IV. Hyderabad Information Technology and Engineering Consultancy City (HITEC City)Indie na przestrzeni ostatnich lat stały się jednym z wiodących czempionów na rynku Hi-Tech na świecie. Sprzyjające środowisko, ogromna baza pracownicza i surowcowa, a także tanie koszty prowadzenia biznesu, to wszystko ściągało kapitał zagraniczny do inwestycji, pomagając przeobrazić niektóre zacofane miasta przemysłowe, w światowe centra biznesowe. Jednym z nich był właśnie Hyderabad, będące jednym z największych miast centralnych Indii. Przed Kryzysem I rząd Modiego wśród swoich sztandarowych projektów miał tak zwane HITEC. – koncept specjalnych stref ekonomicznych, planów zagospodarowania przestrzennego i specjalnego ustawodawstwa fiskalnego, mającego przerodzić Hyderabad w światowego czempiona Hi-Tech. Przed zawirowaniami liczne koncerny zaczęły tu inwestować korzystając ze stworzonych sprzyjających warunków. Microsoft, GE Capital, Orcale Corporation – to tylko niektórzy z gigantów, którzy zdecydowali się tutaj zainwestować. Właśnie te inwestycje stwarzały nowe dzielnice biurowców zwane przez niektórych Cyber City, przez innych Mordorem. Niestety ten ambitny projekt został przerwany przez rozruchy roku 2019, a wielu inwestorów zza granicy wycofało swoje centra. Teraz nowy rząd powraca do starego projektu i dzięki inwestycją w lokalną infrastrukturę zamierza ponownie przyciągnąć inwestorów, nie tylko zagranicznych, ale i lokalnych.
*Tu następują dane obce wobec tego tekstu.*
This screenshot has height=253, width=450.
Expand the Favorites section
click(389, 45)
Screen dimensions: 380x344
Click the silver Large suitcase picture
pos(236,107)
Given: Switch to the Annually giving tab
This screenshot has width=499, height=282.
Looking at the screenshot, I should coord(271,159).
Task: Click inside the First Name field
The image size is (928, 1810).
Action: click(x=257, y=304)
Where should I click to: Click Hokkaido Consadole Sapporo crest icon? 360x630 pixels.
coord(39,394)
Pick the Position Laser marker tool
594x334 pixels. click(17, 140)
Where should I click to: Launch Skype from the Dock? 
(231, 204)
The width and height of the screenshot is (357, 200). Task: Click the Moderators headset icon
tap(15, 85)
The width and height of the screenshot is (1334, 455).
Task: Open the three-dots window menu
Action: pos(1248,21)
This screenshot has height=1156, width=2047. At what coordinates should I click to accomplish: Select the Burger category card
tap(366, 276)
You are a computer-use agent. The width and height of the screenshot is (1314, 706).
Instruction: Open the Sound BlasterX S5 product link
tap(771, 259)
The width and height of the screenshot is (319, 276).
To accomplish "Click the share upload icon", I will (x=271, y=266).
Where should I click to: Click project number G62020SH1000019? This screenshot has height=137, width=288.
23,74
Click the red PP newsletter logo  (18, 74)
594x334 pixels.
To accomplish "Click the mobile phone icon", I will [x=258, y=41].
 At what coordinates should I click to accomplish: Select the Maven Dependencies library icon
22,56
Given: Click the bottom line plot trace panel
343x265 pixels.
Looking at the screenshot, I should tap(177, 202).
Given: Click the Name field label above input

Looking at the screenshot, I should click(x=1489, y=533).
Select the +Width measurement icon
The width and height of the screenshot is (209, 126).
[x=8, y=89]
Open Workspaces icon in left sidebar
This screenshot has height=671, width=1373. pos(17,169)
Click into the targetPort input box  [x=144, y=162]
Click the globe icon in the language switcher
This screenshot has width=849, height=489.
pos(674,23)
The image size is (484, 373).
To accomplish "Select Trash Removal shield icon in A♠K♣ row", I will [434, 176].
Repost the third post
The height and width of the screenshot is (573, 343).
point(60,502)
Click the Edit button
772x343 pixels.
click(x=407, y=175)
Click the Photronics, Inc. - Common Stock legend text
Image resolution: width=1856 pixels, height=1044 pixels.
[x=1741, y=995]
V. IBC – Indian Broadcasting CompanyOstatnim, najmniejszym elementem planu rozwojowego w tym kwartale jest pobudzenie rynku medialnego w kraju. Media na poziomie federalnym, nigdy w Indiach nie były szczególnie rozwinięte, co w współczesnym społeczeństwie, które się szybko bogaci jest niedopuszczalne. Mimo, że rząd posiada wiele spółek medialnych zapewniających nie tylko telewizję, lecz i radio oraz gazety codzienne, większość z nich ma charakter czysto regionalny. Dlatego też prezydent Modi postanowił wzorem nowoczesnych krajów doprowadzić do fuzji poszczególnych stacji i agencji, tak by kraj objęło jedno wielkie konsorcjum informacyjne – IBC, mogące zapewnić zwykłym hindusom dostęp nie tylko do wiadomości z kraju i świata, lecz i do rozrywki (najlepsze filmy z Bollywood), sportu oraz wiedzy. Tym samym rząd zapewnia, że nie planuje poza tą konsolidacją żadnych innych planów mogących naruszyć prywatny biznes medialny.